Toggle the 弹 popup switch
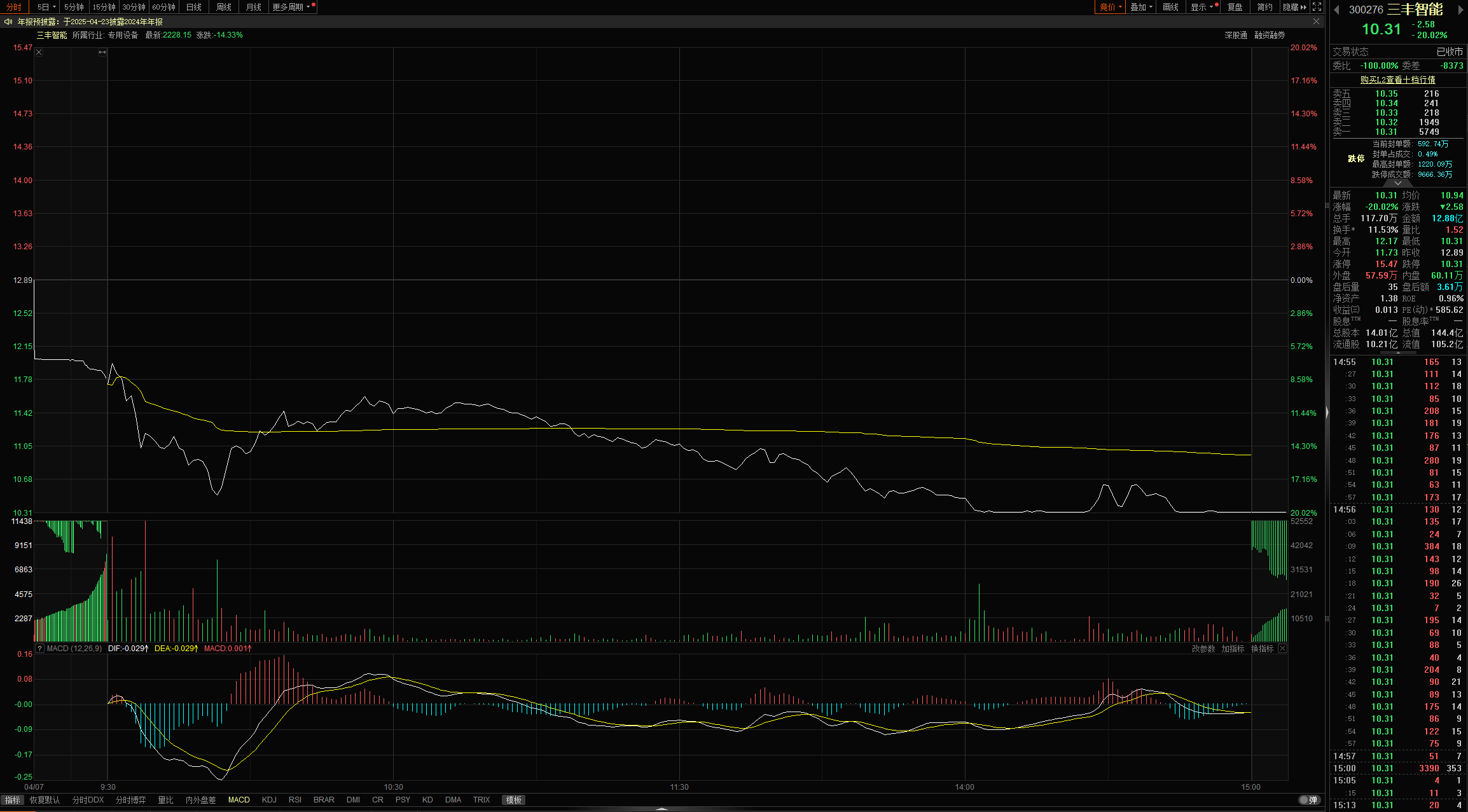The height and width of the screenshot is (812, 1468). click(x=1309, y=800)
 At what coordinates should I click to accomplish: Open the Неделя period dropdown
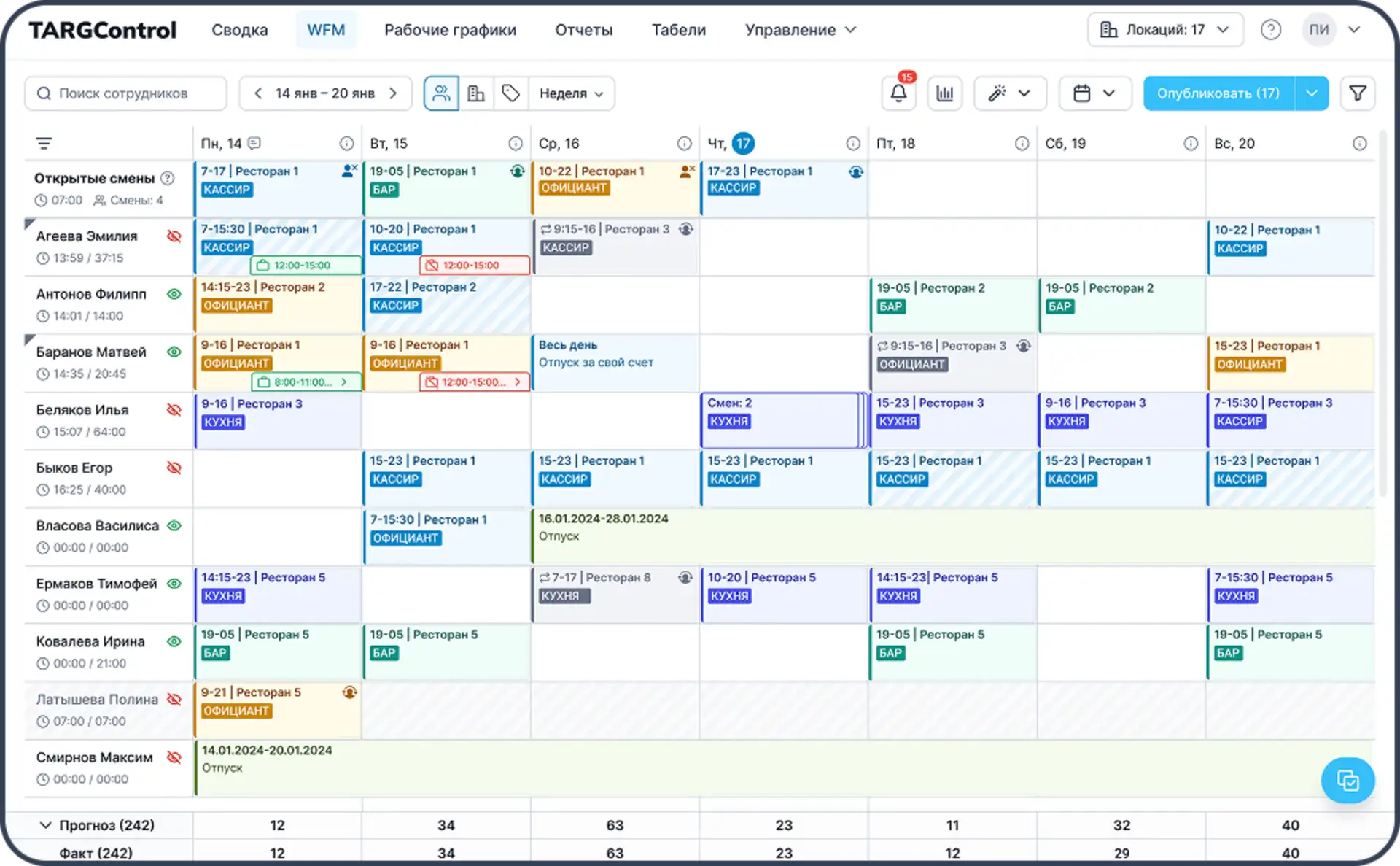pos(572,93)
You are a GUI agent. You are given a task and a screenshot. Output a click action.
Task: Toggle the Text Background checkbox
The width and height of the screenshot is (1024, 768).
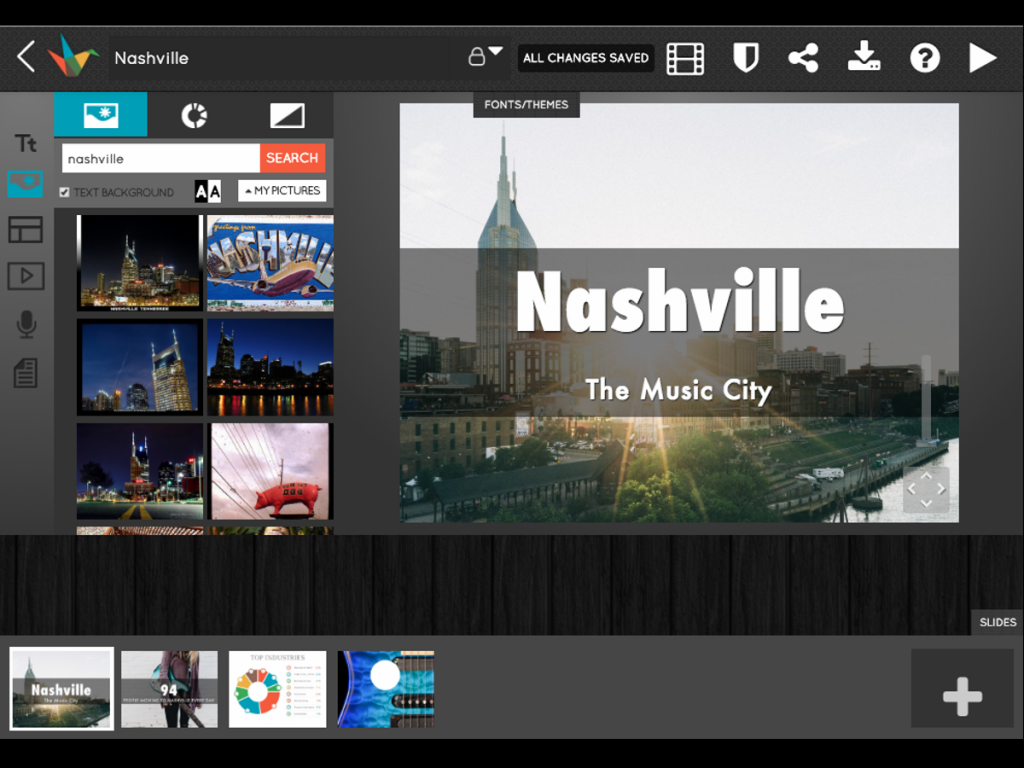click(x=65, y=192)
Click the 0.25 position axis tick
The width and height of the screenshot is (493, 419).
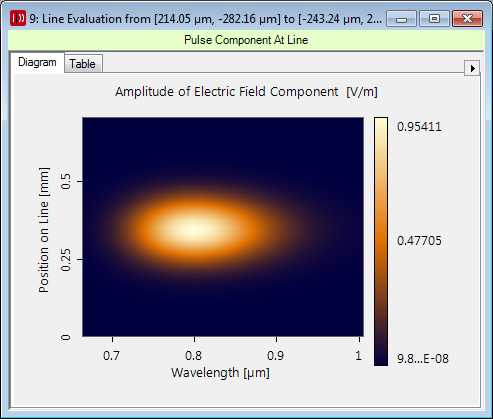pyautogui.click(x=66, y=259)
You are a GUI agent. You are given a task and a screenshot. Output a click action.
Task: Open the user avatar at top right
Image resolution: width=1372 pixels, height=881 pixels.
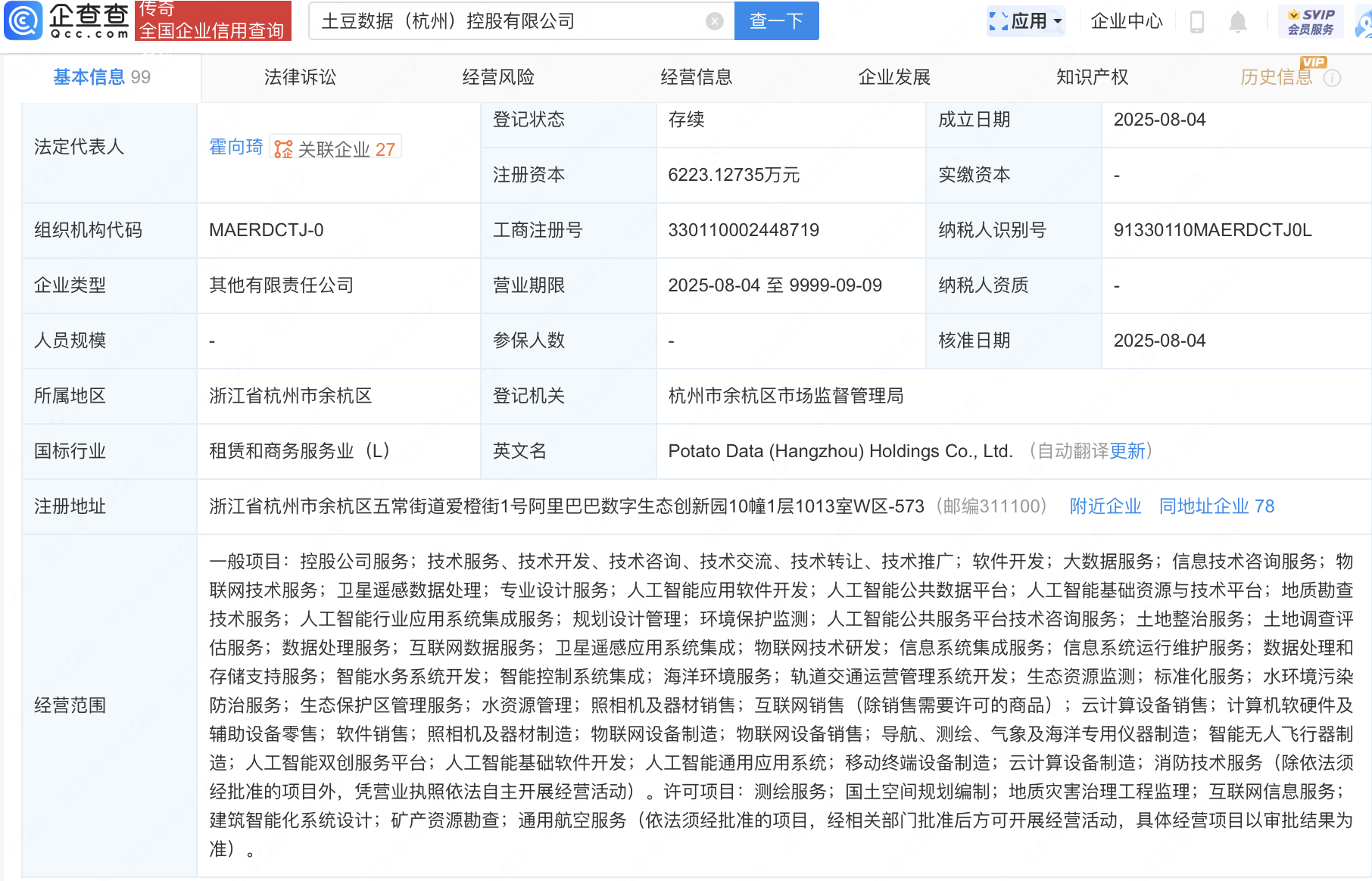[x=1363, y=23]
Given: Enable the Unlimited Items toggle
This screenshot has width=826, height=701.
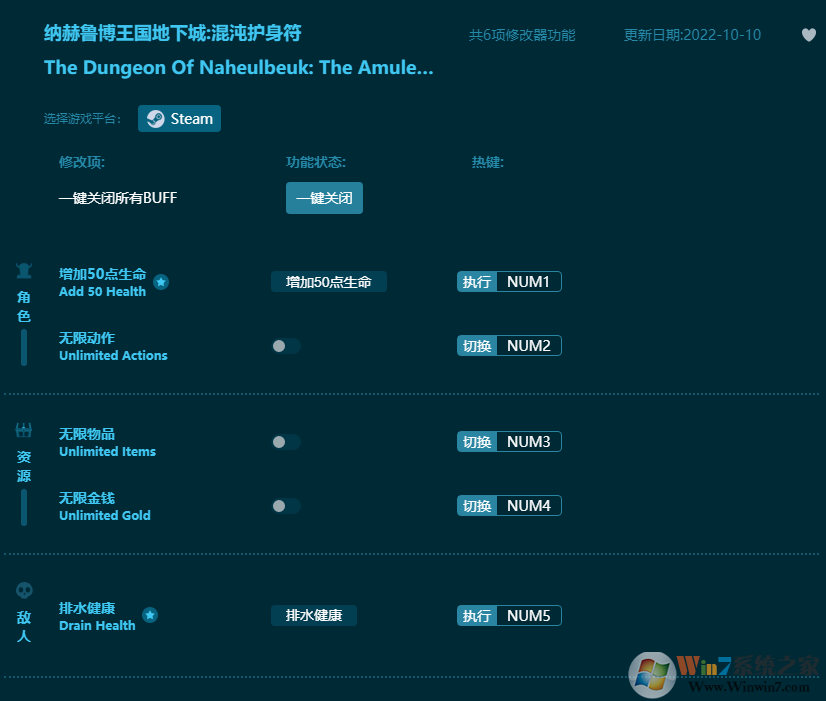Looking at the screenshot, I should pyautogui.click(x=285, y=442).
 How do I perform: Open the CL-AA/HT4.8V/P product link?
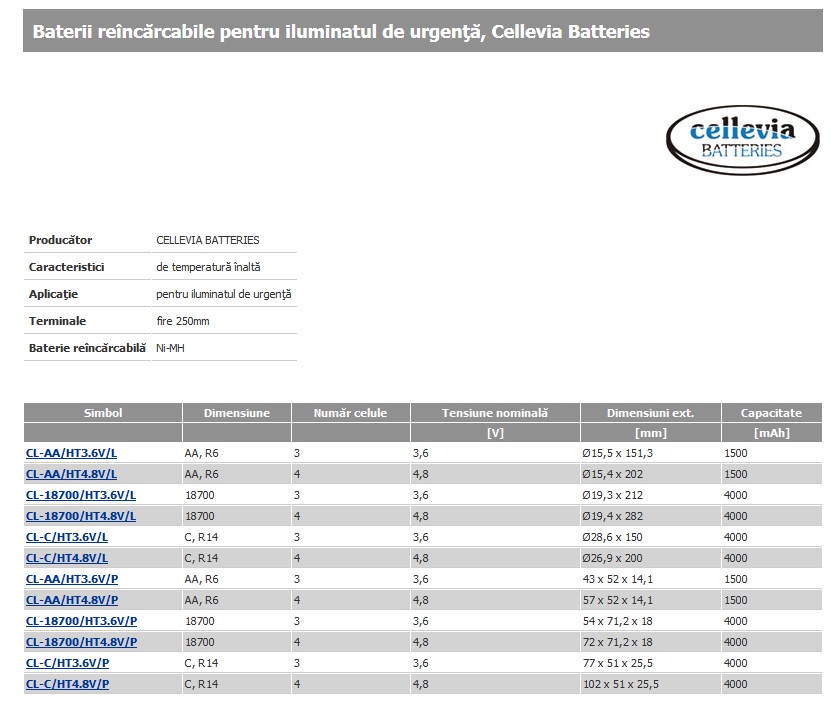[x=71, y=600]
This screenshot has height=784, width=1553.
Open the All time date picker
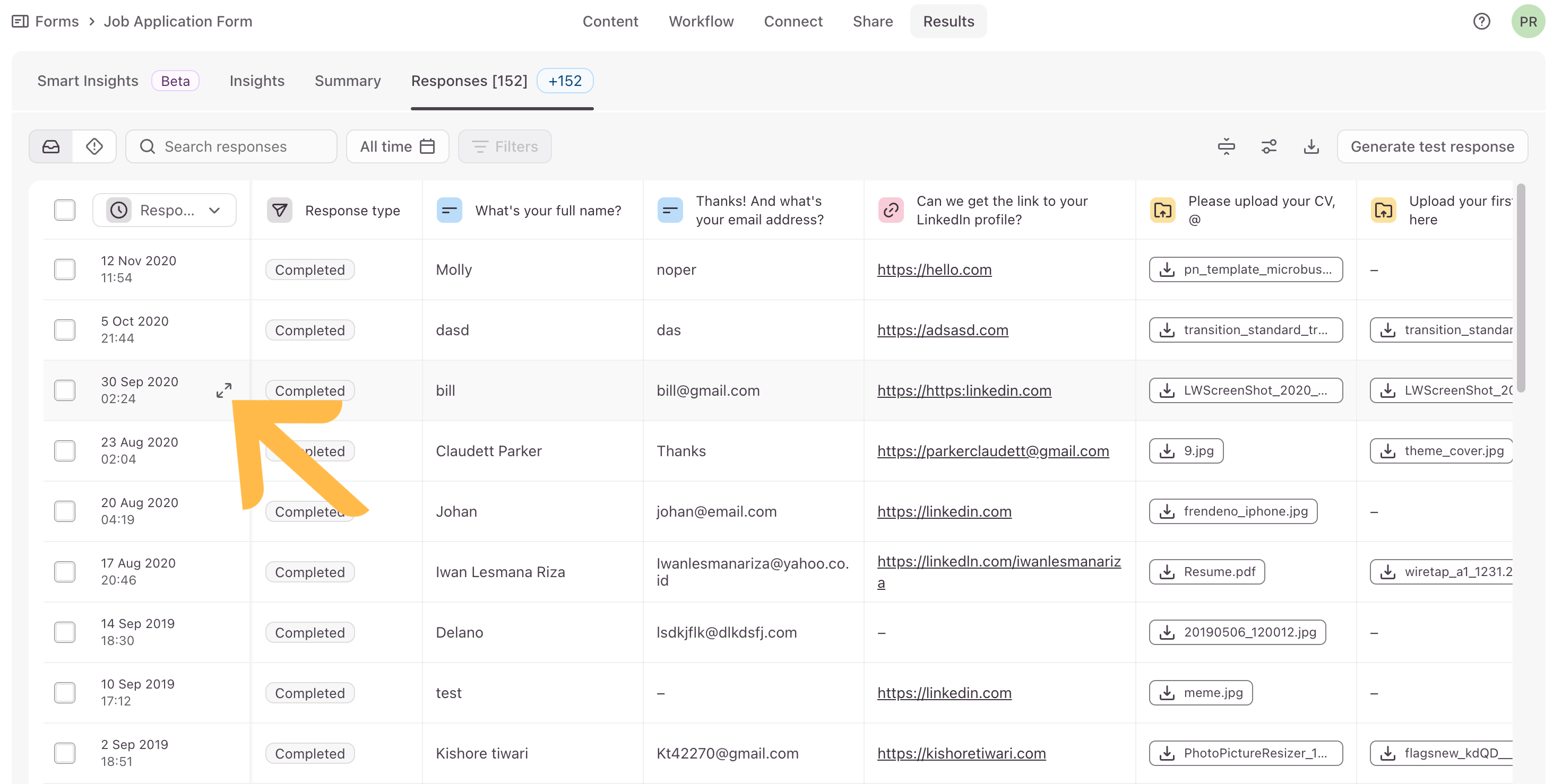(x=398, y=146)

→ Directive
Copy all of the entries above word for word, leaving out the pictures.

→ Exercise response
Toggle the 弹 popup switch
The height and width of the screenshot is (812, 1468). click(x=1309, y=800)
 At what coordinates should I click to accomplish: Open the Неделя period dropdown
pos(572,93)
You are a GUI agent. You are given a task and a screenshot. Output a click action.
Task: Toggle the Text Background checkbox
The width and height of the screenshot is (1024, 768).
click(x=65, y=192)
Click the 0.25 position axis tick
The width and height of the screenshot is (493, 419).
pyautogui.click(x=66, y=259)
You are a GUI agent. You are given a task and a screenshot. Output a click action.
Task: Open the user avatar at top right
Image resolution: width=1372 pixels, height=881 pixels.
[x=1363, y=23]
Given: Enable the Unlimited Items toggle
This screenshot has width=826, height=701.
Looking at the screenshot, I should pyautogui.click(x=285, y=442).
 How do I perform: Open the CL-AA/HT4.8V/P product link?
[x=71, y=600]
This screenshot has height=784, width=1553.
Open the All time date picker
(x=398, y=146)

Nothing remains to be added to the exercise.